Monthly Archives: March 2013

Metal Oxide work highlighted in Nature (Schuller Group)

Ivan Schuller’s recent work on Metal Oxides was highlighted in Nature:

Other groups are trying to understand the nature of the phase transition. In January, Ivan Schuller, a solid-state physicist at the University of California, San Diego, and his colleagues showed that in vanadium oxide, the transition is in large part caused by micrometre-scale heating by the applied electric field.

Some point to Schuller’s work as evidence that metal oxides will never make fast switches, because heating effects are usually quite slow. But Ramanathan says that his own measurements on vanadium oxide demonstrate that the phase transition is quite fast — less than a few nanoseconds — and that it should not hinder applications.

Read more from Nature here

A. Zimmers L. Aigouy, M. Mortier, A. Sharoni, Siming Wang, K. G. West, J. G. Ramirez and Ivan K. Schuller “Role of Thermal Heating on the Voltage Induced Insulator-Metal Transition in VO2”  Phys. Rev. Lett. 110, 056601 (2013).

 

Robust Quantum Entanglement at a Distance (Sham Group)

Chris Chan and Lu Sham’s theory on using the more robust multiphoton states to entangle two distant electron spins is published in PRL. The proposed method has the potential of much higher probability of success in entanglement by measurement projection than the current single photon method. Entanglement of two spins in two separate quantum dots is the requisite precursor to quantum information processing in semiconductor systems.   Lu Sham is discussing with his experimental collaborators how to implement the scheme.
For more information, contact Lu Sham.
 Sham_hightlight
Figure: Time and Rabi frequency dependences

of the average number of photon detected.The
state-selective fluorescence signals increase linearly with time.

 

Where are they Now?
Chris Chan (PhD 2012 at UCSD), a former graduate in CAN and Physics, is now a postdoc with a Croucher Fellowship  working on theory of quantum information processing at Harvard with Professors Mihail Lukin and Eugene Demler.

 

Anisotropic capillary wave dynamics on “groovy” substrates (Shpyrko Group)

Liquid surfaces are generally known to be isotropic—any two orthogonal directions along their surfaces are equivalent. Thermally excited capillary fluctuations are nanometer high waves that spontaneously decorate liquid surfaces even in the absence of external vibrations. As reported here, however, patterning the underlying substrate fundamentally changes how capillary waves propagate along various directions of the surface.
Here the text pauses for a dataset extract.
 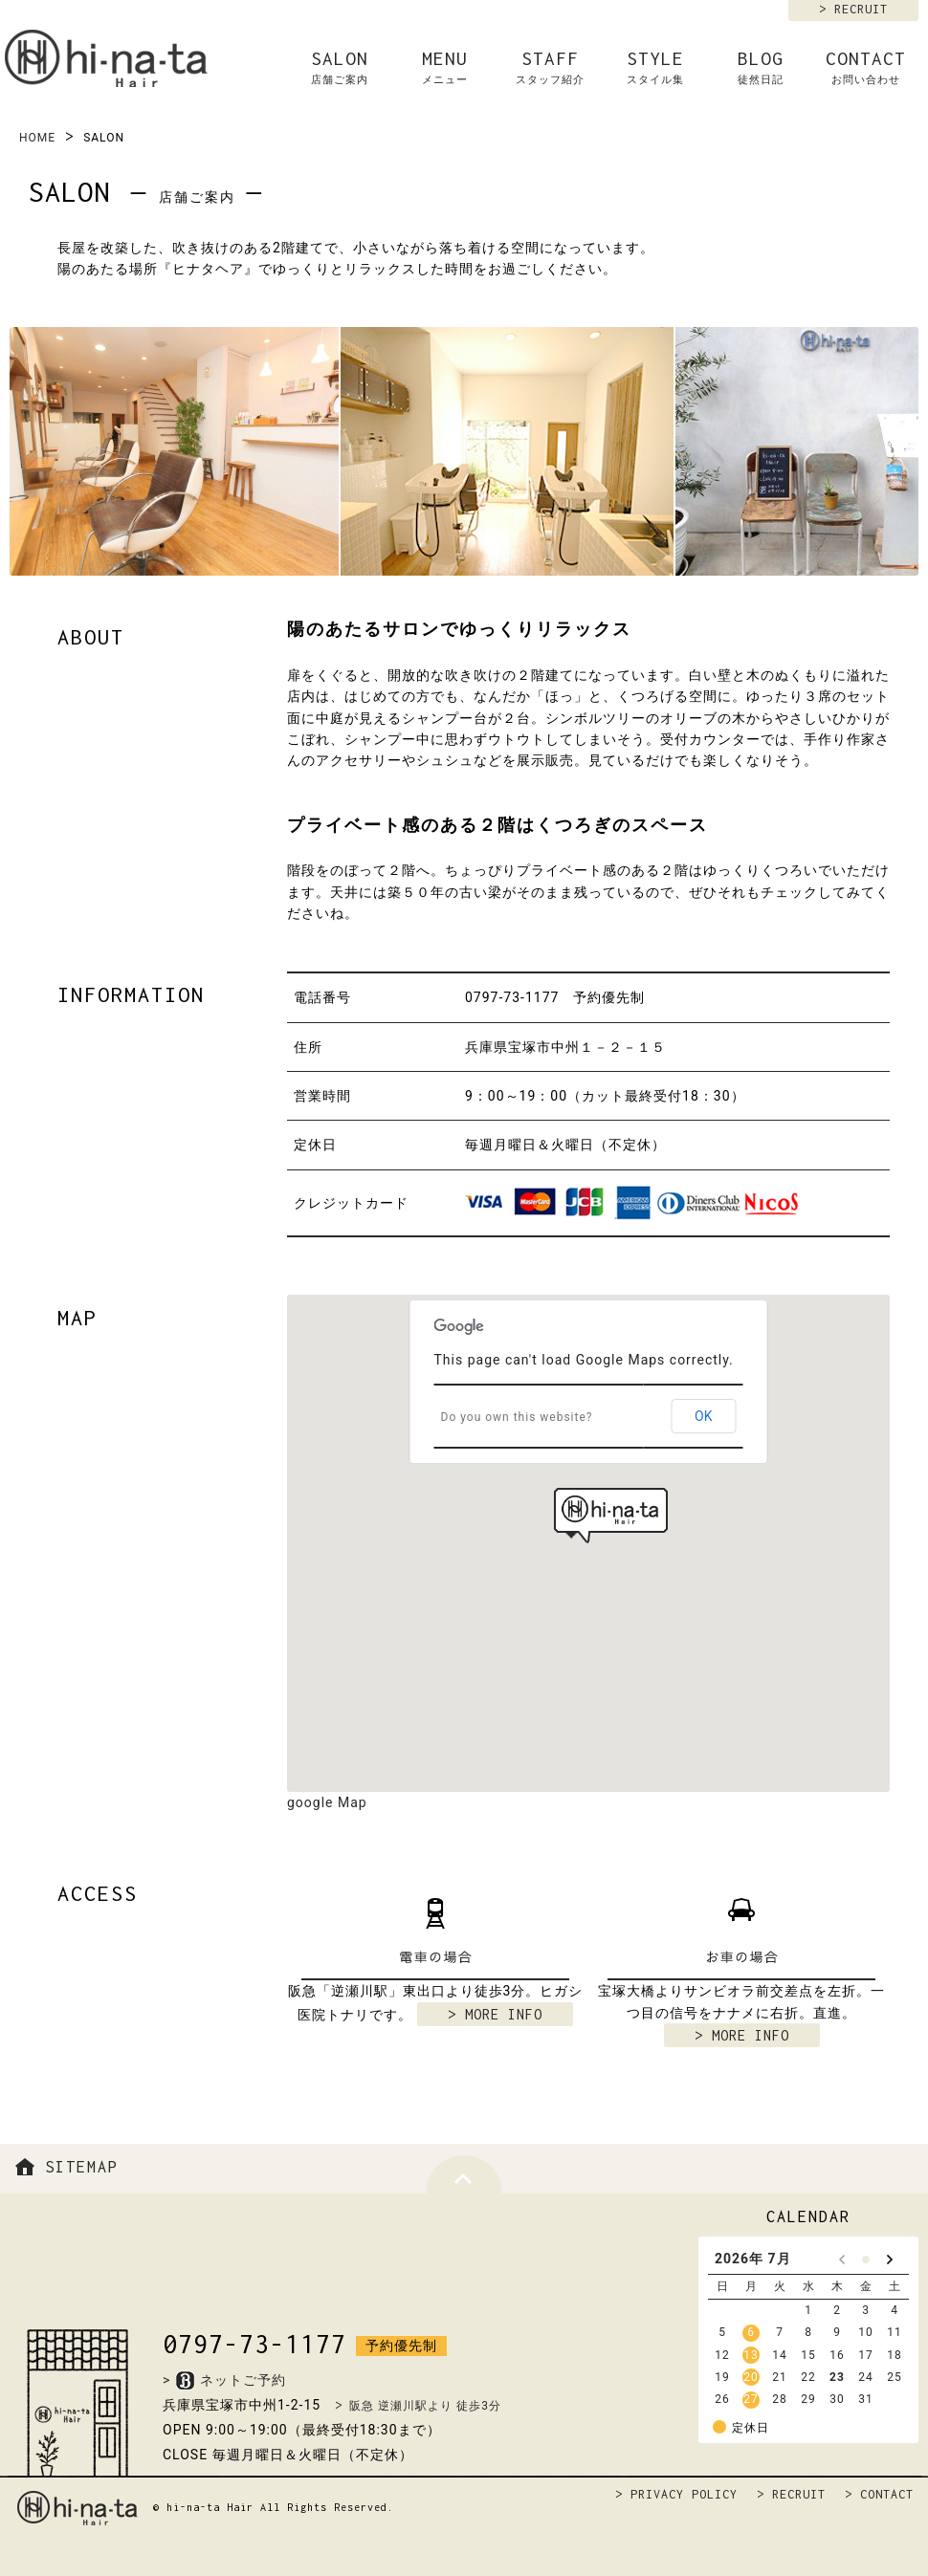 What do you see at coordinates (655, 68) in the screenshot?
I see `STYLE` at bounding box center [655, 68].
To investigate this phenomenon, a team of researchers from Pacific Northwest National Laboratory, the National Institute of Standards and Technology, Argonne National Laboratory and the University of California, San Diego, performed x-ray photon correlation spectroscopy measurements at the X-Ray Science Division sector 8 beamline at the Advanced Photon Source. The researchers measured the spontaneous surface fluctuations of thin polymer films deposited on solid surfaces patterned with periodic nanoscale grooves. By following the temporal evolution of coherent x-ray speckle patterns the researchers separately measured the capillary waves as the function of their wavelength in directions both parallel and perpendicular to the etched nano-grooves. They found that waves measured along the grooves exhibit behavior similar to the films deposited on un-patterned surfaces. On the other hand, they found that the dynamics of capillary-waves measured normal to the grooves shows strikingly different behavior. Specifically, the gratings act as a band-pass filter—waves with short wavelengths fluctuate as normal while waves with wavelengths longer than a certain cutoff value are effectively frozen out. The cutoff value appears to be defined by a balance between surface tension and the liquid’s Van der Waals interactions with the substrate. “The observed dramatic and quite unexpected effect the nanostructured substrate has on capillary behavior of thin liquid films provides new pathways for guided self-assembly, nano-fluidics, de-wetting, phase separation and pattern formation”, said Oleg Shpyrko (UC San Diego).

“Capillary wave dynamics of thin polymer films over submerged nanostructures” K. J. Alvine, Y. Dai, H. Ro, C. L. Soles, S. Narayanan, A. R. Sandy and O. G. Shpyrko, Phys. Rev. Lett. 109, 207801 (2012).
DOI: 10.1103/PhysRevLett.109.207801

 

Contact: Oleg Shpyrko, UC San Diego, oshpyrko@physics.ucsd.edu

FIg1SHPYRKO

Figure 1. Capillary-wave fluctuation spectra of thin polymer films measured parallel (top panel) and perpendicular (bottom panel) to nano-grooves in the underlying substrate. When measured parallel to the grooves, the spectra display normal fluctuations but when measured normal to the nano-grooves, the spectra show evidence of a cut-off length scale.